Comparing the rules of these two different jurisdictions, we can see that the New Company Law of the PRC has largely adopted the rules from the MBCA and DGCL, while there are also some differences between them.

  1. Definition of Self-dealing Transaction

    With the New Company Law of the PRC unifying the definition of self-dealing, both Chinese and U.S. rules define self-dealing transactions as those involving directors and officers trading with the company, either directly or indirectly through persons or entities over which they have control or significant influence.

  2. Approval Requirement

    Both Chinese and U.S. rules require the self-dealing transactions to be voted by informed and disinterested directors or shareholders. In this context, the New Company Law has largely incorporated the U.S. approval requirements for self-dealing transactions, thereby addressing the previous ambiguity in terms of procedural stipulations.

  3. Fairness Standard

    DGCL validates self-dealing transactions lacking the approval procedure if the transaction meets the fairness standard. The New Company Law of the PRC does not explicitly provide for such an exception, but similar fairness principles have been incorporated in judicial practice.

    In the “Provisions of the Supreme Court on Application of the Company Law of PRC (V),” the Chinese Supreme Court underscored that mere procedural approval is insufficient as a defense in self-dealing cases. It has also emphasized in the (2019) Civil Final No. 496 case the importance of reviewing the substantive content of the transaction, including whether the contractual terms and performance conform to normal business principles and whether the price is reasonable.

  4. Application of Business Judgment Rule

    The Delaware Court maintains that once a transaction is approved by an informed and disinterested board, the business judgment rule (BJR) should be invoked. Under this rule, the court refrains from interfering with the board’s decision unless there is evidence of gross negligence or a clear act of mismanagement, such as gift or waste. This contrasts with the Chinese Supreme Court’s opinion: here, a self-dealing transaction, even if it satisfies approval requirements, is non-compliant if it deviates from the principles of fairness.

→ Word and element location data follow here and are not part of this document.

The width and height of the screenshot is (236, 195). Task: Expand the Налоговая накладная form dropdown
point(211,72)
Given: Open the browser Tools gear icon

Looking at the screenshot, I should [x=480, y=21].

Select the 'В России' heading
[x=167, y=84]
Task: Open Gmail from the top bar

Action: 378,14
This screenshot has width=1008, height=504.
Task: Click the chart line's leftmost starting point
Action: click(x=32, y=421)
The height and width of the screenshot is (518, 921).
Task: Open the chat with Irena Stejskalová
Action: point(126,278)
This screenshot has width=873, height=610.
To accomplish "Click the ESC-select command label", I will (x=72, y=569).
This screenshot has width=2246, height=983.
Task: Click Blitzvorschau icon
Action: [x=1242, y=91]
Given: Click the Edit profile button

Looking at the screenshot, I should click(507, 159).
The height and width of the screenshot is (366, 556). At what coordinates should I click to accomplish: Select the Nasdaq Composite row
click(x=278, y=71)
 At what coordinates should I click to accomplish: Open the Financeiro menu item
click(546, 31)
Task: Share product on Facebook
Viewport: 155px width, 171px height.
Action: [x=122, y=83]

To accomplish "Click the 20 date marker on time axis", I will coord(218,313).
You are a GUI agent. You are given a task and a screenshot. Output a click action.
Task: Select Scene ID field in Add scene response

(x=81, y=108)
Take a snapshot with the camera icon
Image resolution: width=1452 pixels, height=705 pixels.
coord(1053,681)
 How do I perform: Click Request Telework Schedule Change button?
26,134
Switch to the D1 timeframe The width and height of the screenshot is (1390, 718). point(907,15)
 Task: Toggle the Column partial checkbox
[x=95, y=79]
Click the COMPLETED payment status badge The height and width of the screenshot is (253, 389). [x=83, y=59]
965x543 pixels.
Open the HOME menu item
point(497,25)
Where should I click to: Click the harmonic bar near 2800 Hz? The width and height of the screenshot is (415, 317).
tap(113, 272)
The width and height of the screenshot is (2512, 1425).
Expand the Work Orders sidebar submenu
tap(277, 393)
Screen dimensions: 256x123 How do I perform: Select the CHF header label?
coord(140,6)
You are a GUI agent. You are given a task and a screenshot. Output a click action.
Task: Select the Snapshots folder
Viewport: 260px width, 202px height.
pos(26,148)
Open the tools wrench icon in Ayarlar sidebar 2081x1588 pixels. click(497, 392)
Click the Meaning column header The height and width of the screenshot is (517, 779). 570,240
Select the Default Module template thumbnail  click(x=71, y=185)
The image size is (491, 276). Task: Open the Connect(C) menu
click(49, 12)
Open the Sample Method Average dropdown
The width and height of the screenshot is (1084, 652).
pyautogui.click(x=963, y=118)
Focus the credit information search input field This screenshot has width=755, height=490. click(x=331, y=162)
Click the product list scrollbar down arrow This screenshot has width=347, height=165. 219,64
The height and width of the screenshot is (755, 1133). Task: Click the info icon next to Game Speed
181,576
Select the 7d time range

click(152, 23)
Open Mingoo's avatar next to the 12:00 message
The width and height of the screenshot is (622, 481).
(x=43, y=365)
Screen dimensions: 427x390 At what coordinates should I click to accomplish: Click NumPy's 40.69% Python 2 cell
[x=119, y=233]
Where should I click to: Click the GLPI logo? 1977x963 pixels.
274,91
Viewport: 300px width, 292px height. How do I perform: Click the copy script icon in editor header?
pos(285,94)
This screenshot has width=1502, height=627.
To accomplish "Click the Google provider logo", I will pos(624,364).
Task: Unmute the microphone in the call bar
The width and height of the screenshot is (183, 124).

    The reason for this difference is that boards in China are composed of shareholders or shadow directors (directors who can only follow the shareholders’ instructions), while boards of American companies are expected to either be independent or make decisions based on their fiduciary duties to the company. The shareholders sitting on Chinese company boards are usually not professional managers and may find it difficult to form professional business judgments. As a result, it is common for controlling shareholders to control the board of directors. Applying the BJR to their decisions without the extra protection of the fairness standard would lead to a huge increase in unfair, self-dealing transactions.

In conclusion, the New Company Law has drawn extensively from U.S. regulations to refine its rules on self-dealing transactions, thereby enhancing the self-dealing governance. This reform provides a stronger legal foundation for protecting the interests of companies, thus promoting corporate governance practices that align with international standards.